Opportunities were indeed very few. "Back then," Mrs. Parks recalled in an interview, "we didn't have any civil rights. It was just a matter of survival, of existing from one day to the next. I remember going to sleep as a girl hearing the Klan ride at night and hearing a lynching and being afraid the house would burn down." In the same interview, she noted her lifelong acquaintance with fear as the reason for her fearlessness in deciding to appeal her conviction during the bus boycott. "I didn't have any special fear," she said. "It was more of a relief to know that I wasn't alone."
Her Untold Story
Many people think Rosa Parks story began that day on the bus, but what they don't know is that prior to her arrest, Mrs.
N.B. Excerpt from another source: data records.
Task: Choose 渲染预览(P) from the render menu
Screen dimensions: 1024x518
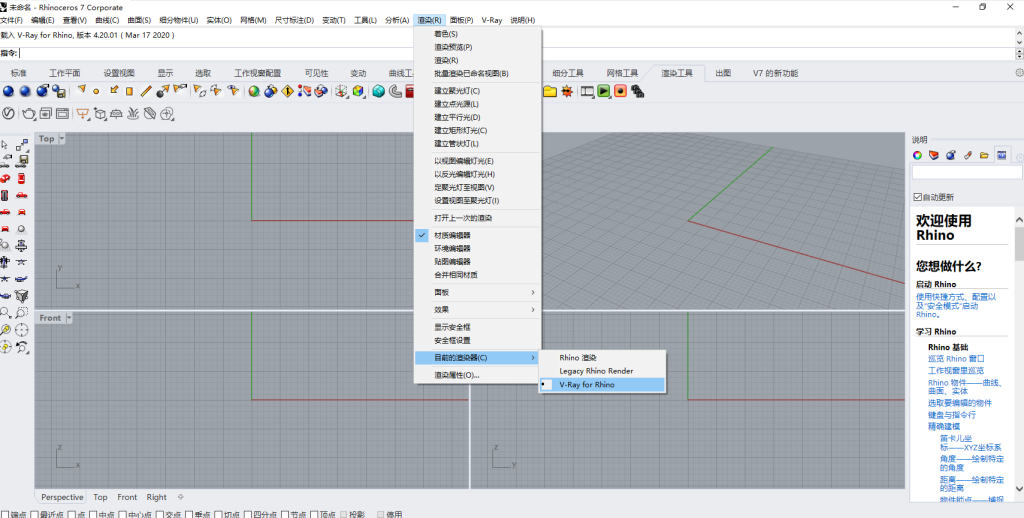Action: click(x=453, y=47)
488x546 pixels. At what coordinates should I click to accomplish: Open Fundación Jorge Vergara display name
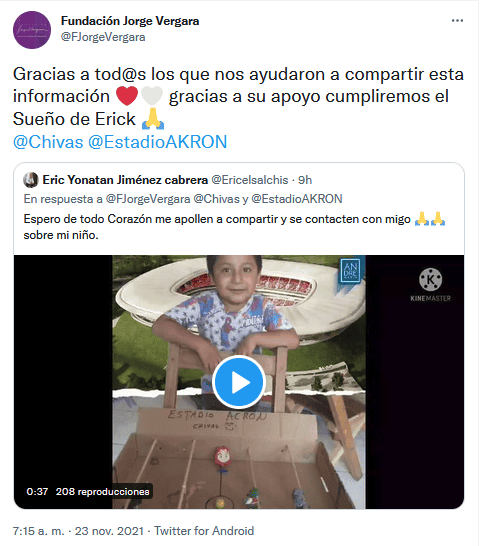[130, 21]
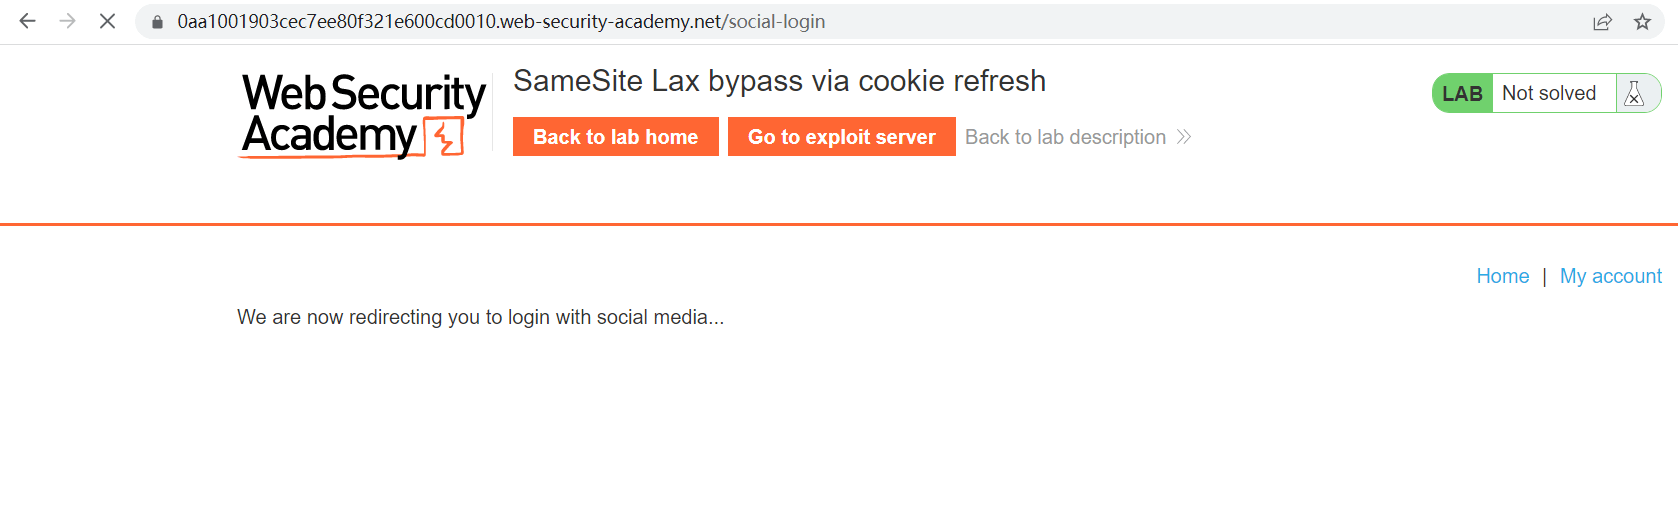Open site info via the padlock icon

click(x=157, y=22)
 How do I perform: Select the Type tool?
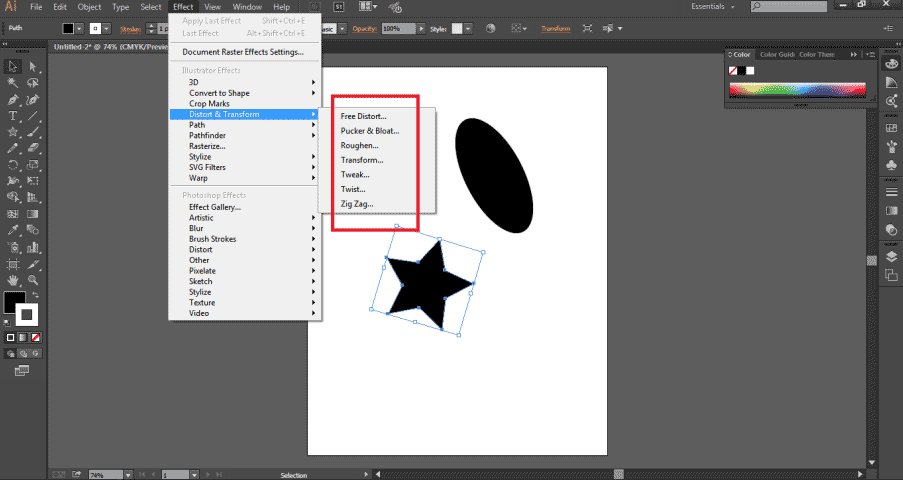[13, 116]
Parks had a firm and quiet strength to change things that were unjust. She worked as a secretary of the NAACP and later as an adviser to the NAACP youth council. She was determined to work for many years to improve the lot of African-Americans in the segregated south.
She also tried to vote on several occasions when it was still nearly impossible. She had many run-ins with bus drivers and was evicted from buses. Parks recalls the humiliation: "I didn't want to pay my fare and then go around the back door, because many times, even if you did that, you might not get on the bus at all. They'd probably shut the door, drive off, and leave you standing there."
The Rest is History
Rosa Parks's arrest and trial resulted in a 381-day Montgomery bus boycott, and, finally, the Supreme Court's ruling in November 1956 that segregation on transportation is unconstitutional.
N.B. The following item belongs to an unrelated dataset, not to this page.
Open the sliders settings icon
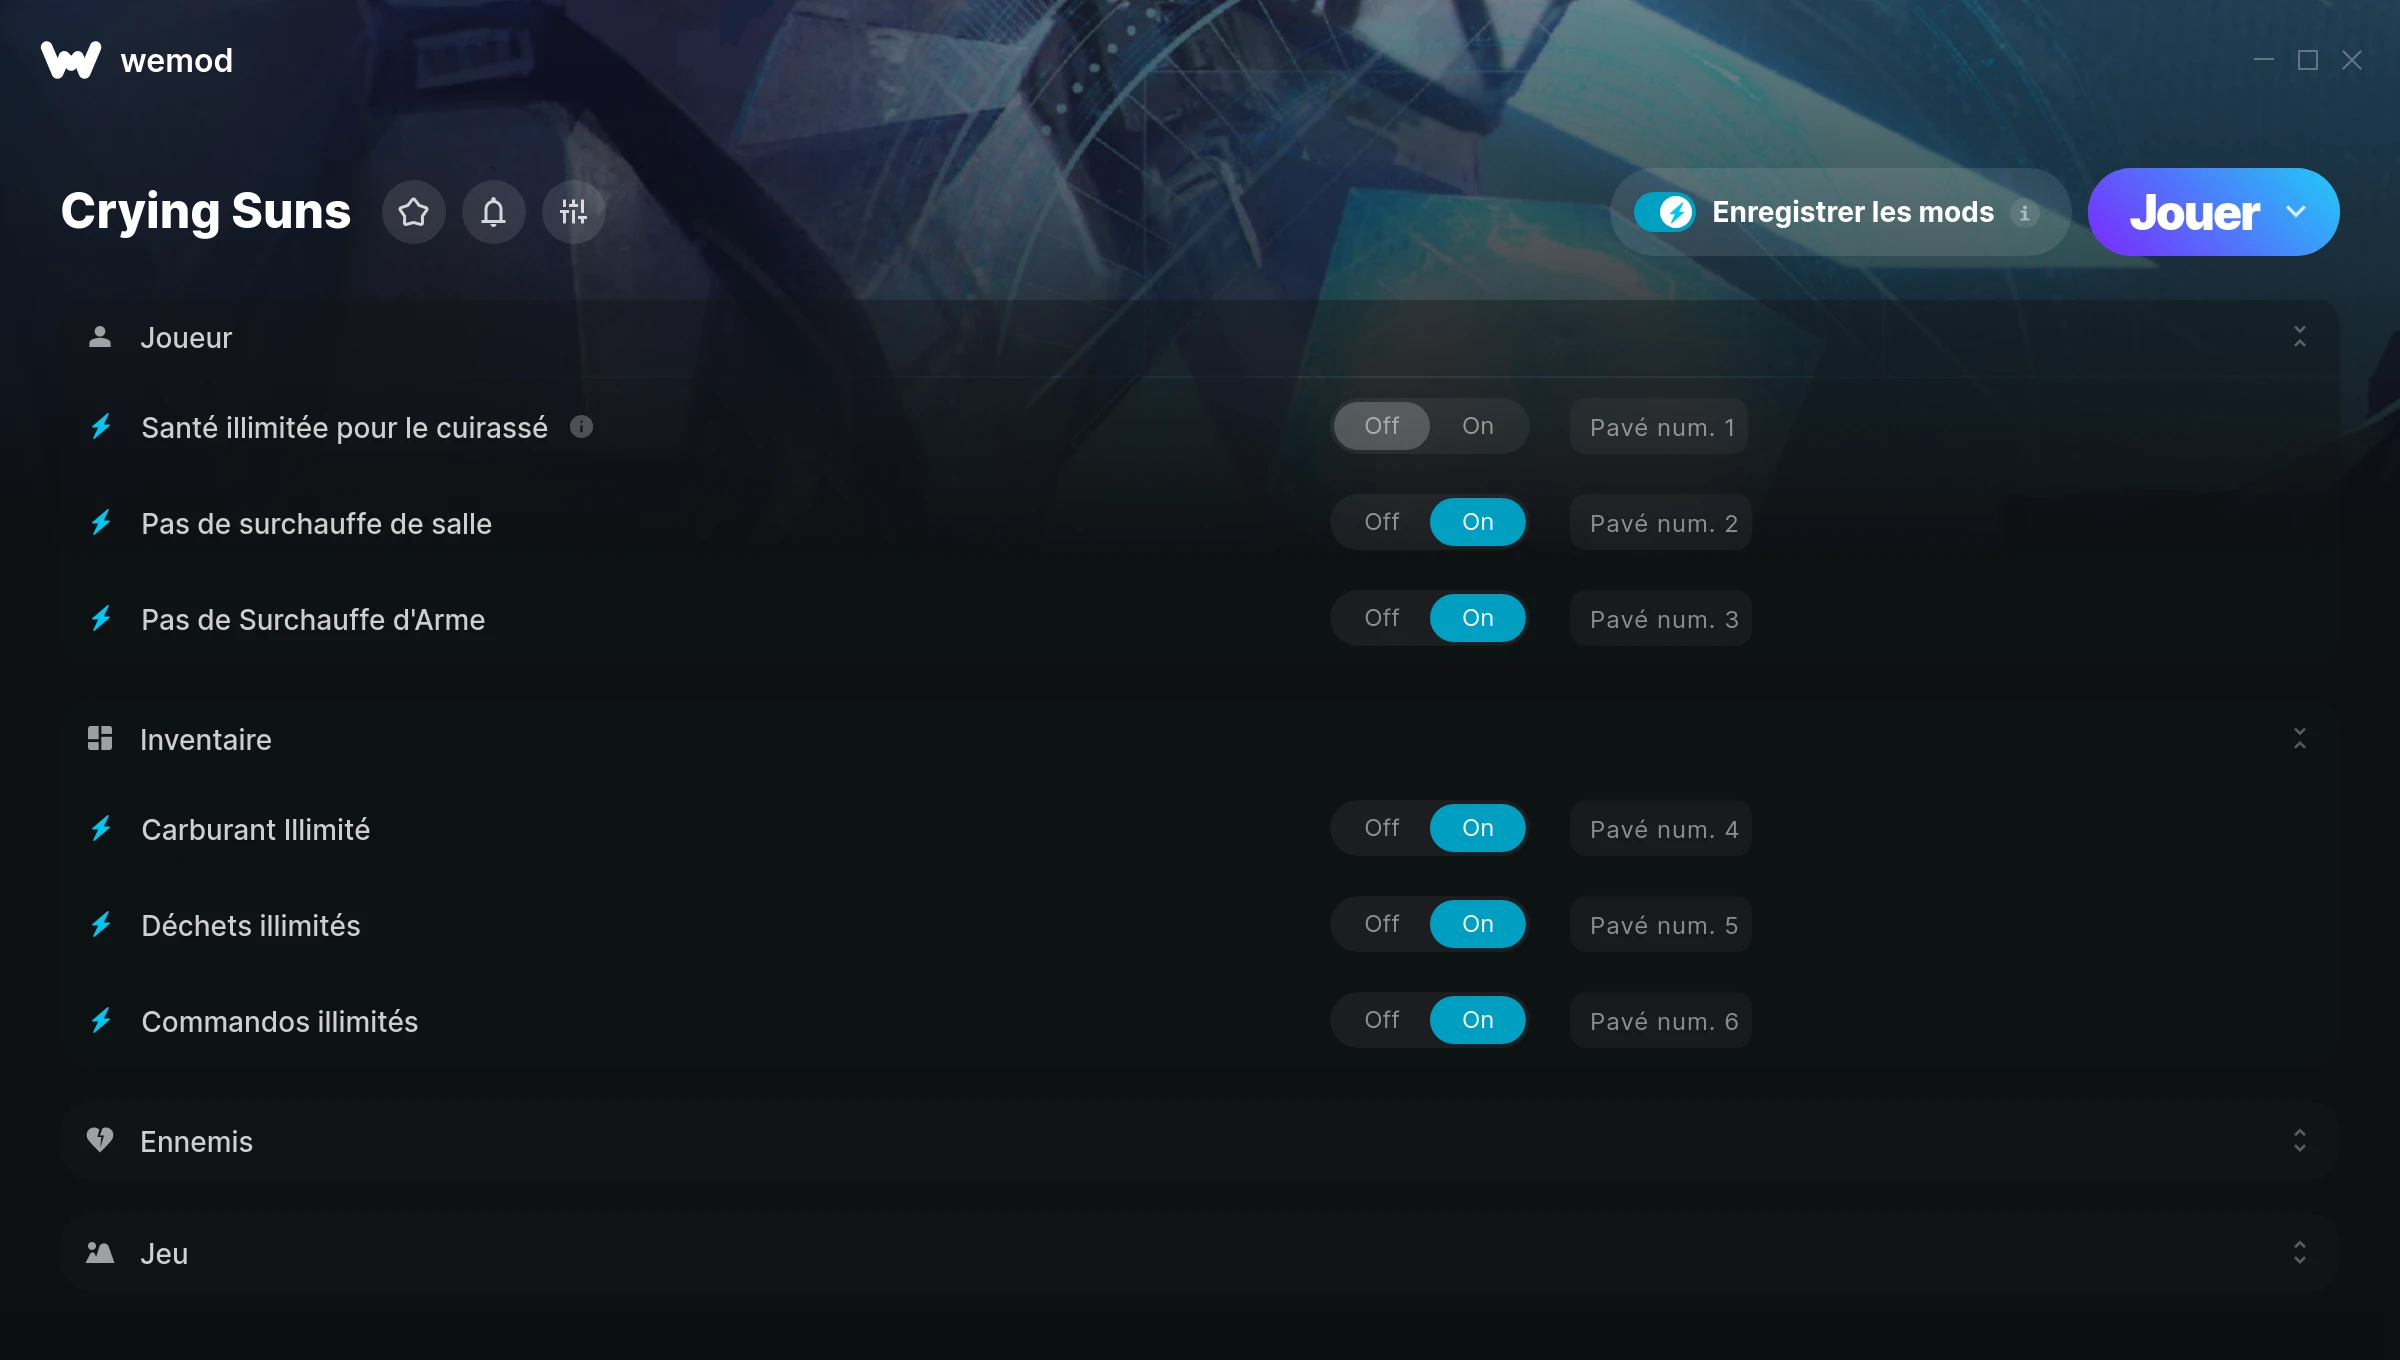This screenshot has width=2400, height=1360. point(573,212)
Even after her arrest she suffered hardships as a result of the boycott. She lost her job at the department store she worked at, and her husband quit his job after his boss forbade him from talking about his wife or the legal case.
In 1957, Mrs. Parks and her husband moved to Detroit, Michigan where Mrs. Parks served on the staff of U.S. Representative John Conyers. The Southern Christian Leadership Council established an annual Rosa Parks Freedom Award in her honor.
After the death of her husband in 1977, Rosa Parks and Elaine Eason Steele co-founded the Rosa and Raymond Parks Institute for Self-Development. The institute runs "Pathways to Freedom" bus tours, which introduce young people to important civil rights and Underground Railroad sites throughout the country.
A Legacy Not to be Forgotten
Rosa Parks lived a brave life, and she died at the age of 92 on October 24, 2005. City officials in Montgomery and Detroit announced on October 27, 2005 that the front seats of their city buses would be reserved with black ribbons in honor of Parks until her funeral.
During Black History Month and throughout the entire year, it is good to be reminded of the brave steps that people like Rosa Parks took to promote freedom and equality in this country. We hope in 2009 we can all think of small ways in which we can help make the world a better place for everyone, and we can uphold the legacy left before us by people like Mrs. Parks.